Slashdot Mirror


Gzip on a PCI card

steve writes "The German tech news site heise.de is reporting here (in German, of course) about a PCI card developed by the Universiy of Wuppertal and Vigos AG being shown at CeBIT, which does Gzip compression in hardware, thus freeing the CPU to do other tasks. The PCI card can compress 32MB/sec, which is more than enough to compress a 100Mbit LAN in realtime. A future version will do 64MB/sec. The article mentions that this will be of particular interest for web servers.
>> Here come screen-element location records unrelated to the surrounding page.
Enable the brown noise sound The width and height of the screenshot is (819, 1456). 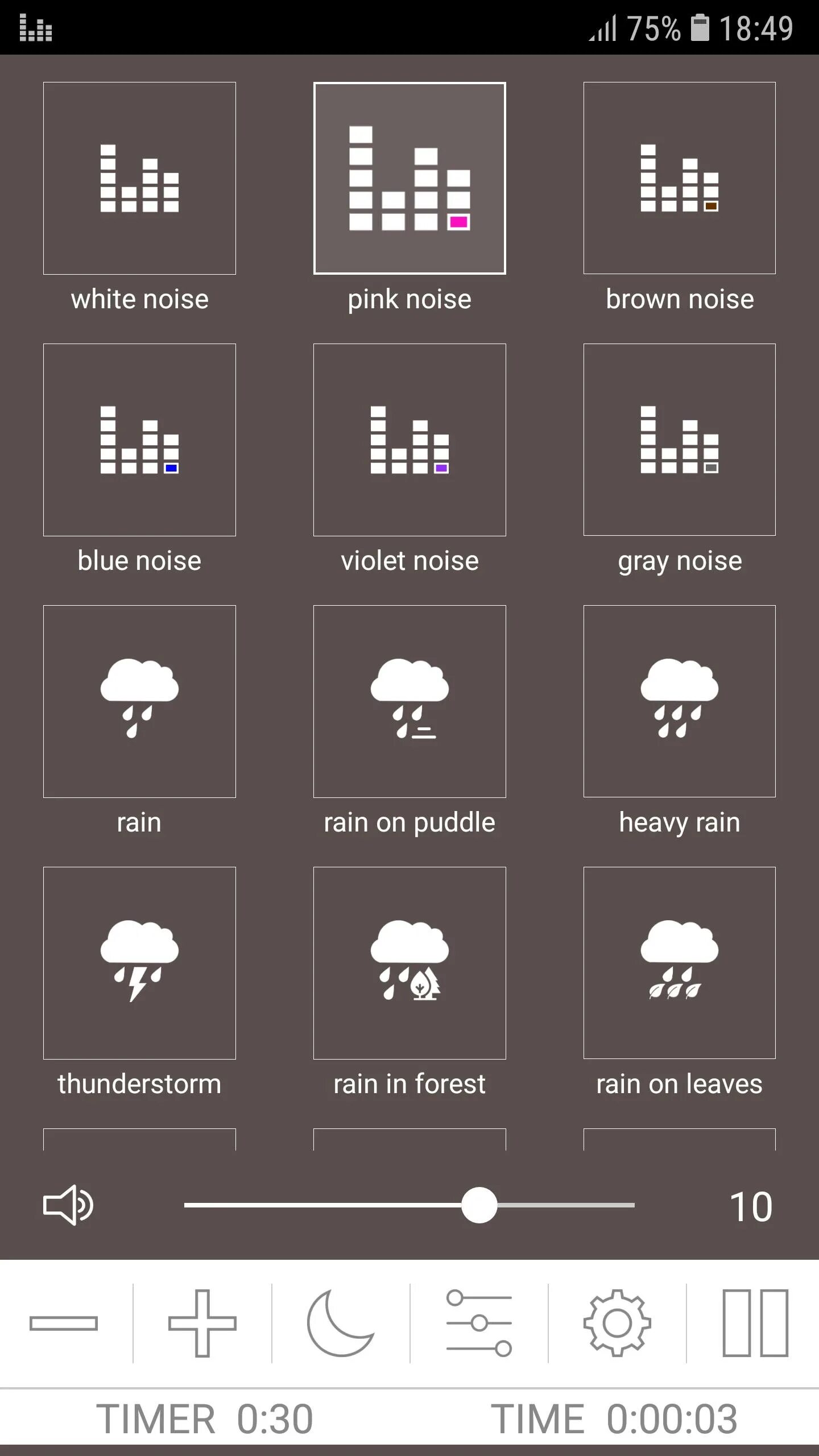pos(679,178)
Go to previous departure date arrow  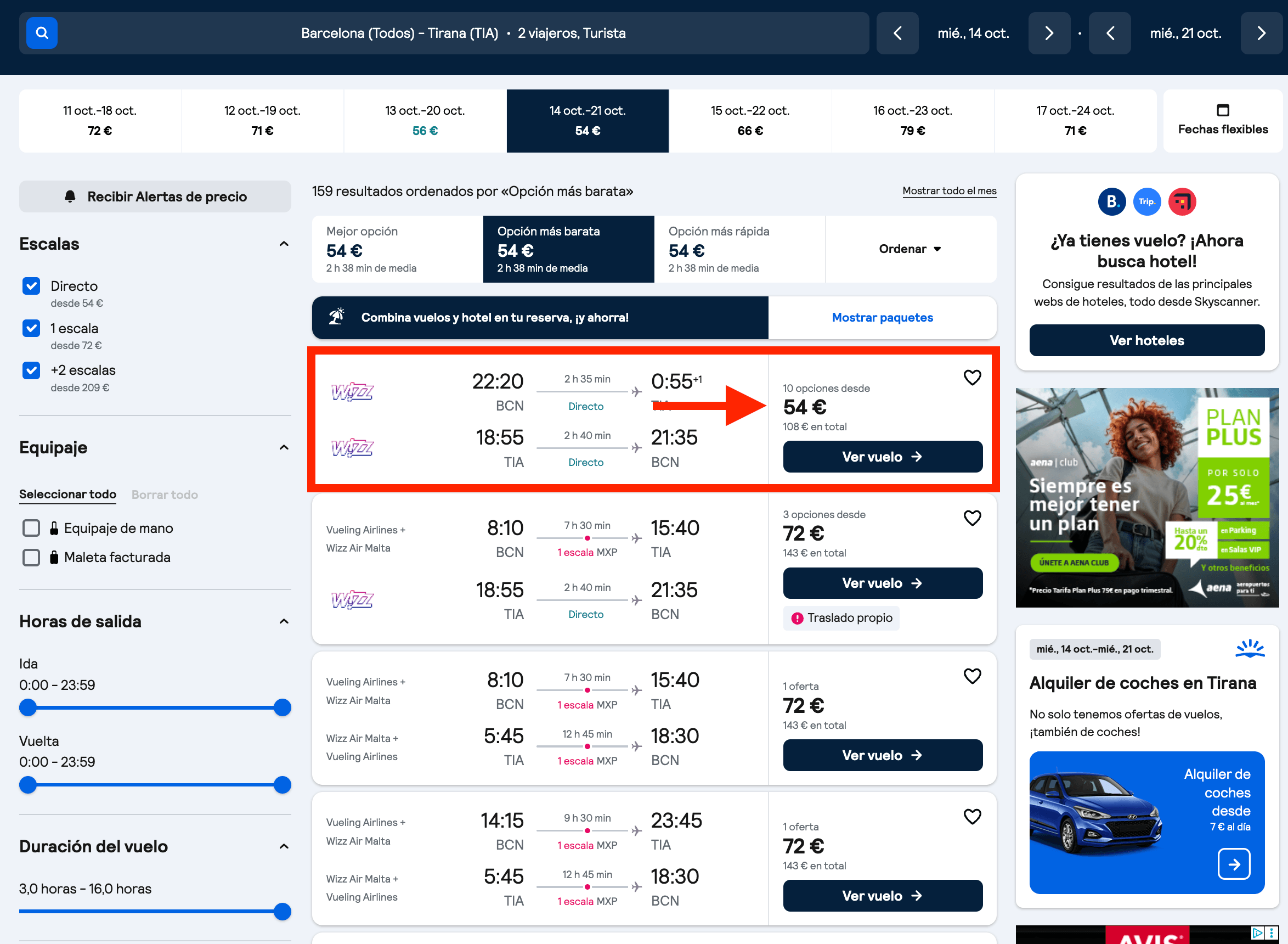(897, 33)
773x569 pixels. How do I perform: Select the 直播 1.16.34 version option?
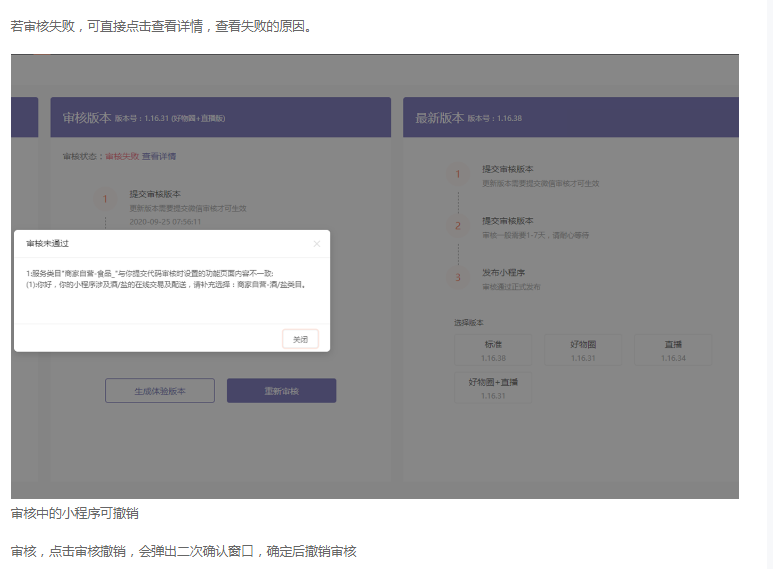(x=673, y=350)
The card should be on sale by the end of the year."

12 of 141 comments (clear)

  1. Useful for netbackups too by walt-sjc · · Score: 5, Insightful

    Seems this would be a great help to those doing backups over a LAN. Shouldn't take too much to alter a version of tar , rsync, etc. to use this card.

    1. Re:Useful for netbackups too by Bazzargh · · Score: 4, Informative

      rsync doesnt use gzip, or the deflate algorithm - it uses the Burrows-Wheeler Transform, same as used in bzip2. If you read Tridge's thesis you'll see that he actually proposes an rzip algorithm based on the BWT and his work on rsync that compresses better than gzip or bzip2 on typical files.

      -Baz

  2. bandwidth saving by buro9 · · Score: 5, Insightful

    the key to using gzip is really not to compress at too high a ratio... a low rate of compression offers a pretty sizeable saving in bandwidth for an acceptable CPU usage... once you edge up to the higher compression levels then you pay for it in the CPU and your app slows.
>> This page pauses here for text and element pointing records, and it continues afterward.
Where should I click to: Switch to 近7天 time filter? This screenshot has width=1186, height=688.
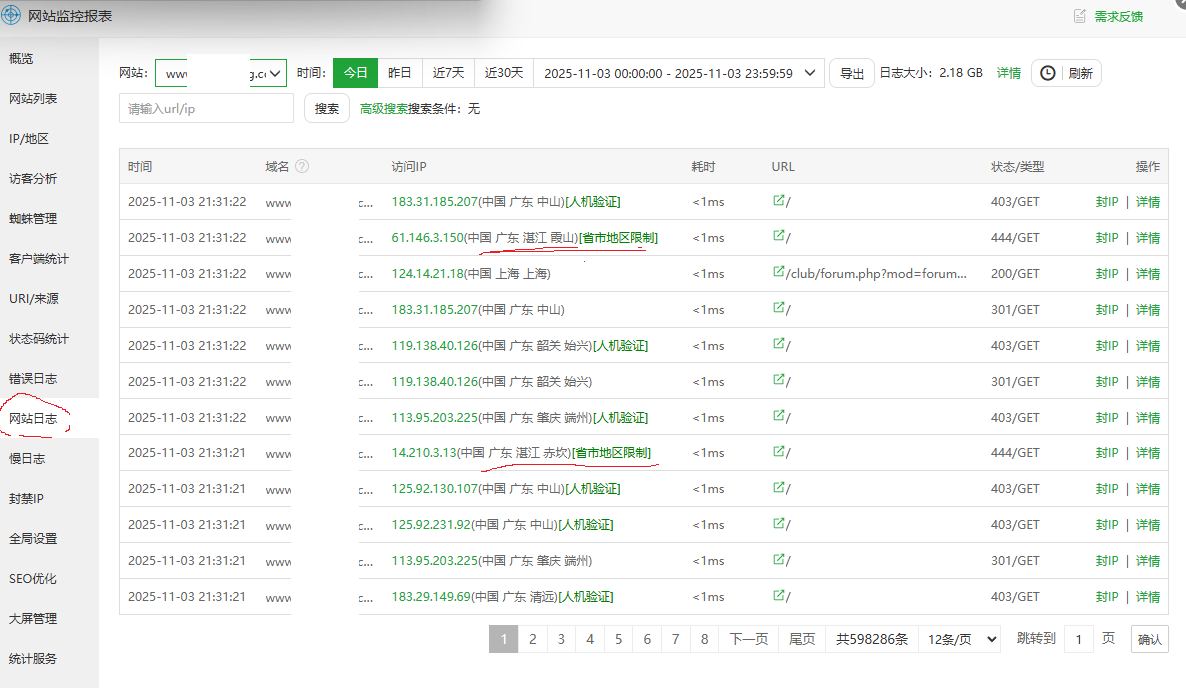click(x=448, y=73)
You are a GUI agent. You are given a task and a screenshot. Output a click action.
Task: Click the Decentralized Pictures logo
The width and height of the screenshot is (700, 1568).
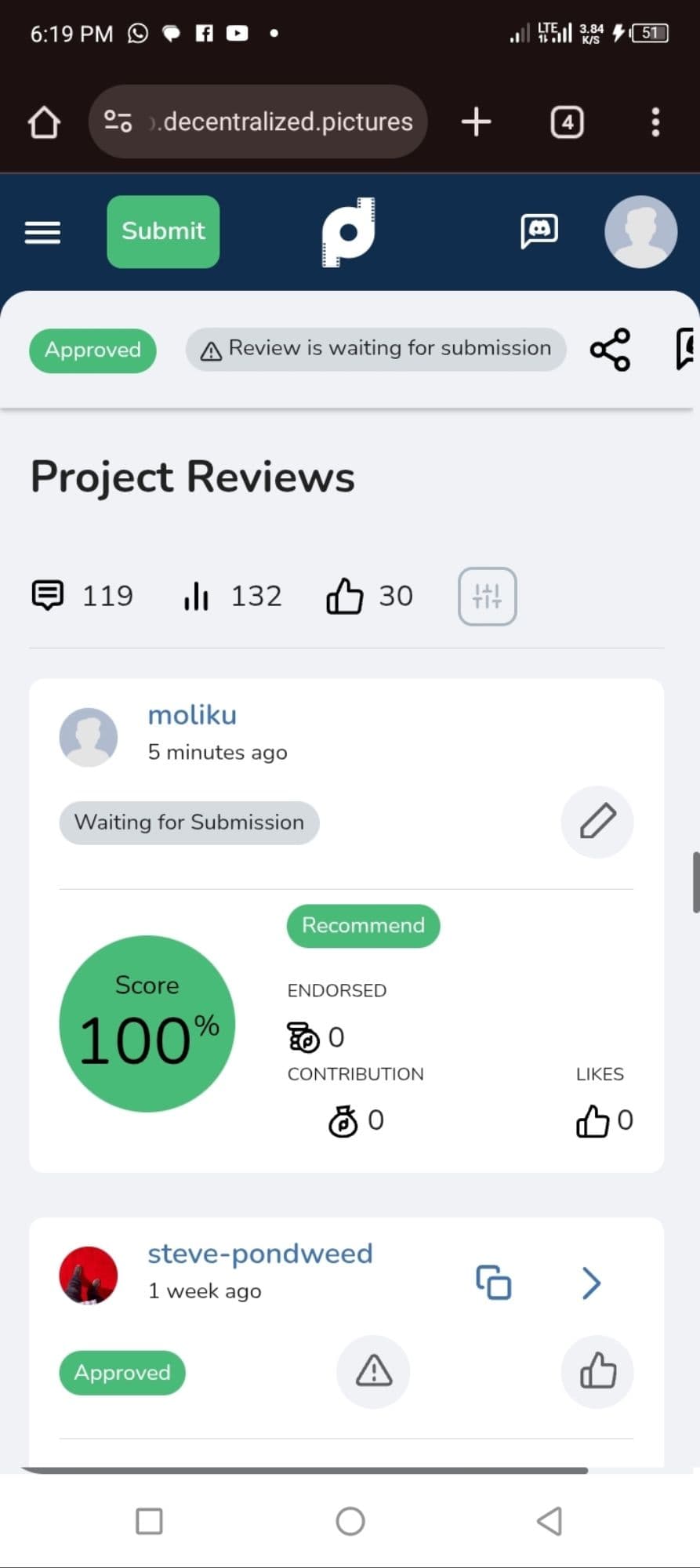point(349,232)
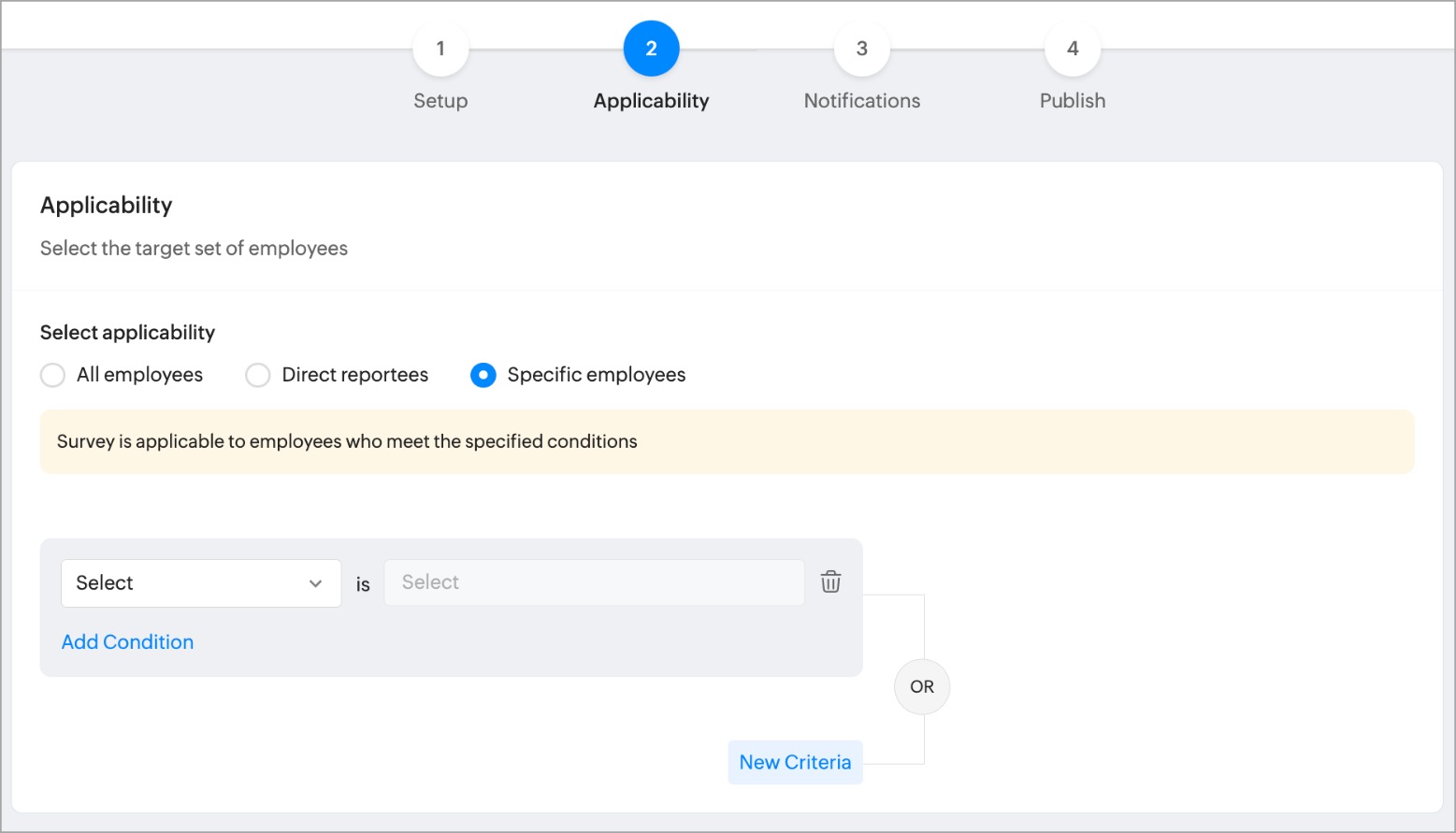This screenshot has height=833, width=1456.
Task: Delete the condition row with trash icon
Action: [830, 582]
    i love the idea of a hardware based gzip... but i'd start by educating the software users on the cost vs benefit ratio of their existing configuration... i always seem to find that those who don't know what they're doing are the ones that have it set to maximum compression

  3. A bzip2 version would be nice ... by geirt · · Score: 4, Insightful

    I try to avoid bzip2 because it is so slow, even on modern hardware. bzip2 compresses very well, much better than gzip. A bzip2 version of this card makes sense ....

    --

    RFC1925
    1. Re:A bzip2 version would be nice ... by arvindn · · Score: 5, Informative
      No, bzip2 is something that won't work for applications like serving web pages.

      gzip works with streams, producing input as it gets output. OTOH bzip2 treats the input as blocks. Thus it needs to get a whole block before it produces any output. Similarly the client needs to get a whole block of data before it can even start rendering the page. The man page of bzip2 says that the default block size is 900,000 (!) bytes. So while using bzip2 may improve bandwidth it will result in large latency.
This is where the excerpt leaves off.